Multithreading Doom's playsim

If it's not ZDoom, it goes here.

Multithreading Doom's playsim

Postby MartinHowe » Tue Mar 23, 2021 7:00 am

Prompted by finally considering what kind of CPU (by cores/threads) to buy for a new computer, I remember Graf saying ages ago that the playsim in Doom engine games has to be deterministic; also that while some of the rendering can be multithreaded, especially given the recent vertical sliced software renderer experiment by one of the devs, most of the playsim can not; it has to be deterministic.

For demos and multiplayer, I guess that's a given; but theoretically, if demos are not needed (I never watch them nor record them) and for SP only, does the playsim still need to be deterministic and if so why? If going beyond just that, could a nondeterministic playsim even have one thread per class of thinker, or even one per thinker, with a semi or completely asynchronous architecture? (And would it still feel like Doom :p)

Please note this is a theoretical question, I'm not angling towards an eventual feature request or anything; I suspect if doable, the internal architecture would require a huge rewrite in any case.
User avatar
MartinHowe
In space, no-one can hear you KILL an ALIEN
 
Joined: 11 Aug 2003
Location: Waveney, United Kingdom

Re: Multithreading Doom's playsim

Postby Graf Zahl » Tue Mar 23, 2021 10:38 am

The main problem here is that each ticked actor in the playsim can freely alter other actors. Now imagine two actors modifying something at the same time. Like monster dying from a projectile hit but also ticking itself at the same time and deciding to attack. Since order of execution is undefined the attack can occur right in the process of performing the death setup which means you can end up with a zombie, or worse, crash the game because one thread deletes what the other needs.

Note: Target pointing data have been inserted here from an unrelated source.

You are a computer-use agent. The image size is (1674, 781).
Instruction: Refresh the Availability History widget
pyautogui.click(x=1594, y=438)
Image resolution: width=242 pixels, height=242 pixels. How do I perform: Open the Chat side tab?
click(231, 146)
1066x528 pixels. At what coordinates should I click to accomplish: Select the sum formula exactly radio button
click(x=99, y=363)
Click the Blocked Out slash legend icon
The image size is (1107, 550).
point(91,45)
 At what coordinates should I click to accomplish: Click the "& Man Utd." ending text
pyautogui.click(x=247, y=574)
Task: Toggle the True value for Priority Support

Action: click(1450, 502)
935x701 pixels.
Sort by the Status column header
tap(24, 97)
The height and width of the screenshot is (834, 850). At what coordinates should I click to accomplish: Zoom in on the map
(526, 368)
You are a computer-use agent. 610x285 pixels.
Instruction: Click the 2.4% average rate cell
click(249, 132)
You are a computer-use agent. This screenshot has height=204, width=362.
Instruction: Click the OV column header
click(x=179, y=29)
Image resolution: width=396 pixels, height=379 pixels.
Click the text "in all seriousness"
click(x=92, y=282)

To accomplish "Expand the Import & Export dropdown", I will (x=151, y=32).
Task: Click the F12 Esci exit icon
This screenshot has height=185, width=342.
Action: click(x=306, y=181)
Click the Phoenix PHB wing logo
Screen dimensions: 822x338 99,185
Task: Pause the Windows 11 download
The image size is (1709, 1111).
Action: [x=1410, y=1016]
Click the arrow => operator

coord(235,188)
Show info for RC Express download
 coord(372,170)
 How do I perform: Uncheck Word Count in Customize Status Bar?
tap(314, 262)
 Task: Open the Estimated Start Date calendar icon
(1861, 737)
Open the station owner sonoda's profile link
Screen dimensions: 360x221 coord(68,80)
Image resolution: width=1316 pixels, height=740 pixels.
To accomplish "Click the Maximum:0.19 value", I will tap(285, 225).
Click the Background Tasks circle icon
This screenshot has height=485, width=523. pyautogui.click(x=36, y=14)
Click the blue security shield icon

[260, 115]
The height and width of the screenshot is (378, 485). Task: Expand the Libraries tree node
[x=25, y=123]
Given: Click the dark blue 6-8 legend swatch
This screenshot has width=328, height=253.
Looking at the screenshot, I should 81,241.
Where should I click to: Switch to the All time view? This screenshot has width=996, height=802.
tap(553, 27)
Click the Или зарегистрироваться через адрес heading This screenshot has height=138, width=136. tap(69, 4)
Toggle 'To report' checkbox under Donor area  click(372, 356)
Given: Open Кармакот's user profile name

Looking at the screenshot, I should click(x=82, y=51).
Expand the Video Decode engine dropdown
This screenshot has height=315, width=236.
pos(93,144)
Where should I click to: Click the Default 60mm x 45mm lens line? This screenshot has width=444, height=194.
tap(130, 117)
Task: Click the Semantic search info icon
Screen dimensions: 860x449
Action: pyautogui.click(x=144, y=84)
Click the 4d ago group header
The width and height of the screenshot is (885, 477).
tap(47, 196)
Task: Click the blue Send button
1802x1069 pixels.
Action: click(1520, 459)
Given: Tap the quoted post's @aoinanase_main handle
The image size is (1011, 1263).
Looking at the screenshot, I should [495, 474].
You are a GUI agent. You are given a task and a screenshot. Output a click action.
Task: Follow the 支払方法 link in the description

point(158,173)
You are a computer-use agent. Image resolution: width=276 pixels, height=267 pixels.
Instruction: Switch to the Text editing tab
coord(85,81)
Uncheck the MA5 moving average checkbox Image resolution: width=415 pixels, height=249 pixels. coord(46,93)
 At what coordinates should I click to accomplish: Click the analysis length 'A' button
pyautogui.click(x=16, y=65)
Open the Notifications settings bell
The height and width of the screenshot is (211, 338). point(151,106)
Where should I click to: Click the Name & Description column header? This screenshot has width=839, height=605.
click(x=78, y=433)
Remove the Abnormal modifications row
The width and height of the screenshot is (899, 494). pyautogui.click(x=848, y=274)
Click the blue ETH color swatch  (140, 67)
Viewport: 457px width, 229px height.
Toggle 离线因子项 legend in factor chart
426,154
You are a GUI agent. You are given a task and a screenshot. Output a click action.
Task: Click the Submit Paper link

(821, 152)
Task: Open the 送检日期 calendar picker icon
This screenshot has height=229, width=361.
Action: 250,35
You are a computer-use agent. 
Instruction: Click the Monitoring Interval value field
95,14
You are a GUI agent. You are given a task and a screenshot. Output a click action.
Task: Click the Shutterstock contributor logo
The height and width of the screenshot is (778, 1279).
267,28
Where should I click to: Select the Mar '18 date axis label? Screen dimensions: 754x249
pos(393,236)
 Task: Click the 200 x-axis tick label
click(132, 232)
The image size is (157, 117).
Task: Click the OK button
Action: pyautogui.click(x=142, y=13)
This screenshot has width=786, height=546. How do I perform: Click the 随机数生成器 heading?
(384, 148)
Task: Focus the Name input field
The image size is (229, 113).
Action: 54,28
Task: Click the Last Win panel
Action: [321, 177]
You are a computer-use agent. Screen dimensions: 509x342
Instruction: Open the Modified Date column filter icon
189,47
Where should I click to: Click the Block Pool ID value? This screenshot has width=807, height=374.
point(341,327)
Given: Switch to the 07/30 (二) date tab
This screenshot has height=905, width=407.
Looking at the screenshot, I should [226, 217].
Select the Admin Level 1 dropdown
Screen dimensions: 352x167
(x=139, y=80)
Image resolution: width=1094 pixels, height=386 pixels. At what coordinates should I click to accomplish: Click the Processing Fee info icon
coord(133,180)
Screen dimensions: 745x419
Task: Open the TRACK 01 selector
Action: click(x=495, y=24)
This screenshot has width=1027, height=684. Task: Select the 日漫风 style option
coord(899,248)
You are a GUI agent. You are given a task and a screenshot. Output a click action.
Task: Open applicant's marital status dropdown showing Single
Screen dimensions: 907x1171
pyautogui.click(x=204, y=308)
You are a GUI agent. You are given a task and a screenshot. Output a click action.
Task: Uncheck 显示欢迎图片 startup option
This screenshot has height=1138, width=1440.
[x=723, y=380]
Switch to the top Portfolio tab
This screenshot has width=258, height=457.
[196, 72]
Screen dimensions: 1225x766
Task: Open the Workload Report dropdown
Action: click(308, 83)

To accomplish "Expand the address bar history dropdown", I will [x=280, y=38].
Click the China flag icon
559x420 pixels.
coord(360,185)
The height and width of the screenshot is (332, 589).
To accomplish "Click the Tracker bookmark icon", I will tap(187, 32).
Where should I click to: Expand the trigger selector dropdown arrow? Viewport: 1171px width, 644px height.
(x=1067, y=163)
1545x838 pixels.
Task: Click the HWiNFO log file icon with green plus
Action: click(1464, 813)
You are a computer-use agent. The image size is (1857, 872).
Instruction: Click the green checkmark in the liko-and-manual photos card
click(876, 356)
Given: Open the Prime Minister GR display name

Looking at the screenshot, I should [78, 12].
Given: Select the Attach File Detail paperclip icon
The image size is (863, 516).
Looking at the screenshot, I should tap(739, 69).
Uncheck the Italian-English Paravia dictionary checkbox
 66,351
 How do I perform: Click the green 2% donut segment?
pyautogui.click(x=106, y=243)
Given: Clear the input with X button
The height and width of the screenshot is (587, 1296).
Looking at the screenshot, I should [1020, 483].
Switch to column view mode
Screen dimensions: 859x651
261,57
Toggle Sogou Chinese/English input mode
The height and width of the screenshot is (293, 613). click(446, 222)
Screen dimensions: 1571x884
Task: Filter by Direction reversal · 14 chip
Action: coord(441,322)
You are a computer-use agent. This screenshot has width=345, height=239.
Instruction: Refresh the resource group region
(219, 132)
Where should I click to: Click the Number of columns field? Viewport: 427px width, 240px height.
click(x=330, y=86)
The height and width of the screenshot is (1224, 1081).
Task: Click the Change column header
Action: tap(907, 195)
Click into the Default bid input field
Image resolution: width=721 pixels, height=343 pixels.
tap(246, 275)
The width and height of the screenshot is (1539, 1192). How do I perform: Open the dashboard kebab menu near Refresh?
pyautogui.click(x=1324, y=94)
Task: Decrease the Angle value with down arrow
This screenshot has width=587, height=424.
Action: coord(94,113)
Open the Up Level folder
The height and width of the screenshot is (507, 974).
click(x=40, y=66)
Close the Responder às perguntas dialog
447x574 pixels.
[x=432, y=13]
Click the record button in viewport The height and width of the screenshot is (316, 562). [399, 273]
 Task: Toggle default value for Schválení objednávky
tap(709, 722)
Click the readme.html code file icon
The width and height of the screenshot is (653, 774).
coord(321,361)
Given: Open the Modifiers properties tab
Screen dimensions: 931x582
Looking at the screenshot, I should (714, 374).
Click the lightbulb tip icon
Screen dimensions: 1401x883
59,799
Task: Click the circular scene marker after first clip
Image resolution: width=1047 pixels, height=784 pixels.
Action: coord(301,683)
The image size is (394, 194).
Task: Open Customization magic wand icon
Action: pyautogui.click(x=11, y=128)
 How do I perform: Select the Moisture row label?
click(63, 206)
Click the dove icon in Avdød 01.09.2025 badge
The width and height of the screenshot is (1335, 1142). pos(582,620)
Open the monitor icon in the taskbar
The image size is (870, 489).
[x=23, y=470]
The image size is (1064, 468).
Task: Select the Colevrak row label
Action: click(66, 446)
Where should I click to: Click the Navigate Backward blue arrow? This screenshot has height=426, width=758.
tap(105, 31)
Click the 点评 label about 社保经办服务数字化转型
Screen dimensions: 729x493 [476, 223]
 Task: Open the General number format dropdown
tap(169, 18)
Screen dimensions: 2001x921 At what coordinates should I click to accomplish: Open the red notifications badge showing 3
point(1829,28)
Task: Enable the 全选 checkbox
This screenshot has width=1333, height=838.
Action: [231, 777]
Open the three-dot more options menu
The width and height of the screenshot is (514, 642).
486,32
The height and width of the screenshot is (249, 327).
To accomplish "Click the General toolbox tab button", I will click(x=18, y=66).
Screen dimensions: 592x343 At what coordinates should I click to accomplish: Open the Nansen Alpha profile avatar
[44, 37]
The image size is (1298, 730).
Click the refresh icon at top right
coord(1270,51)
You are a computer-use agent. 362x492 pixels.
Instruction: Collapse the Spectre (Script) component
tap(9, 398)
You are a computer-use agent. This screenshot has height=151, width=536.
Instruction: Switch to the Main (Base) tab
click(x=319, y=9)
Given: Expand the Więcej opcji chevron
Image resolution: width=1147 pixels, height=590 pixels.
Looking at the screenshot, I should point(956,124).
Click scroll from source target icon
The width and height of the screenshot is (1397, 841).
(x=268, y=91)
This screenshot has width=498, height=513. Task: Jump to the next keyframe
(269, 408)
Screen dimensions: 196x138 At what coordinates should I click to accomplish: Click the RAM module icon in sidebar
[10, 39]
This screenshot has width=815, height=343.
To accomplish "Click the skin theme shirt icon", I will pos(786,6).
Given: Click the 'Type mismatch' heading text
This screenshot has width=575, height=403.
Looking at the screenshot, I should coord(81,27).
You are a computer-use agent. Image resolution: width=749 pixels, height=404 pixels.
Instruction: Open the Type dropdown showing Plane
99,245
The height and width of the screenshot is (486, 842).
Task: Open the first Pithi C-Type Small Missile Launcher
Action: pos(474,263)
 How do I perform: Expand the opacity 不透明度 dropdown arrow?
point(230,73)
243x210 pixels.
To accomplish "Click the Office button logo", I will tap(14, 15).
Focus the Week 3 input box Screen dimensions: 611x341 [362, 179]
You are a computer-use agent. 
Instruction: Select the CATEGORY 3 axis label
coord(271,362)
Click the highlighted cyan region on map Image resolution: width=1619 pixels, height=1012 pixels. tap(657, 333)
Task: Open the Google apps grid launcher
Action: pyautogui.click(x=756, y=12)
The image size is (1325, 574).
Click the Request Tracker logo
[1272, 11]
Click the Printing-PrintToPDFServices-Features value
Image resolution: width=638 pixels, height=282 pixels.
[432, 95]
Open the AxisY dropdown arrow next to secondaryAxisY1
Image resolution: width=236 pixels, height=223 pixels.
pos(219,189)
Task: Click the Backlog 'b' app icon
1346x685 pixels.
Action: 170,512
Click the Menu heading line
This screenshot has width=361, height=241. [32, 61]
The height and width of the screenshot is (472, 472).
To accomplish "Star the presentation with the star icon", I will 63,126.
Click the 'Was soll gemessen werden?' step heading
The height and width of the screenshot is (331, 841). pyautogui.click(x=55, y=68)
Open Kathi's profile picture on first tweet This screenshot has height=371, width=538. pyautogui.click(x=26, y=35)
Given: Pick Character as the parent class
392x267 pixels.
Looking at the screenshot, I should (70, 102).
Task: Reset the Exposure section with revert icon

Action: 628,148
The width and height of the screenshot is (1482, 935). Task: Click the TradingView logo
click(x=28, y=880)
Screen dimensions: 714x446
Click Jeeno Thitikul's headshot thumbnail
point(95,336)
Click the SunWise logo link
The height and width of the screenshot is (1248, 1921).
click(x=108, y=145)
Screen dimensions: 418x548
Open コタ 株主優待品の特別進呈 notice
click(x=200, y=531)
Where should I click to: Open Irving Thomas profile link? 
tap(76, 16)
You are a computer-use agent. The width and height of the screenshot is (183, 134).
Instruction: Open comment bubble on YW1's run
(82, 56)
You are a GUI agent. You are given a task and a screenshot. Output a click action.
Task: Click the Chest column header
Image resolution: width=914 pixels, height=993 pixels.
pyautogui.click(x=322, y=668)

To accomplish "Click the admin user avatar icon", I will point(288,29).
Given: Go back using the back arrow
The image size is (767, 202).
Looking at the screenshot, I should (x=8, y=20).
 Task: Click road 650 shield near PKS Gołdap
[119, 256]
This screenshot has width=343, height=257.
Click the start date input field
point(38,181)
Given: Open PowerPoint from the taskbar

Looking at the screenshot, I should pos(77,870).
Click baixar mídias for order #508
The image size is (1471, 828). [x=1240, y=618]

You have to carefully synchronize these things which will essentially nullify all the advantages
User avatar
Graf Zahl
Lead GZDoom+Raze Developer
Lead GZDoom+Raze Developer
 
Joined: 19 Jul 2003
Location: Germany

Re: Multithreading Doom's playsim

Postby Caligari87 » Tue Mar 23, 2021 11:30 am

Hypothetically speaking, if there were a class of actor that had just read-only access to the gamesim/level data (and likewise were invisible to the gamesim), could those actors be segregated to run on a separate thread? Obviously these actors could be created by the main gamesim but would basically instantly disappear from it.

I'm imagining the primary use case would be visual-only stuff like effects / particles which end up being a big part of the think time for many advanced mods. Synchronization isn't important for things like that, and indeed can actually be a detriment if thinker iterators have to run over them looking for more important things.

8-)
User avatar
Caligari87
I'm just here for the community
User Accounts Assistant
 
Joined: 26 Feb 2004
Location: Salt Lake City, Utah, USA
Discord: Caligari87#3089

Re: Multithreading Doom's playsim

Postby Graf Zahl » Tue Mar 23, 2021 12:43 pm

Only if these actors were invisible to everything else and ran on their own stat queue that'd also have to be invisible/inaccessible to everything else.
But there's one other gotcha - the garbage collector is not capable of dealing with multithreading.
User avatar
Graf Zahl
Lead GZDoom+Raze Developer
Lead GZDoom+Raze Developer
 
Joined: 19 Jul 2003
Location: Germany

Re: Multithreading Doom's playsim

Postby Caligari87 » Tue Mar 23, 2021 1:37 pm

Graf Zahl wrote:Only if these actors were invisible to everything else and ran on their own stat queue that'd also have to be invisible/inaccessible to everything else.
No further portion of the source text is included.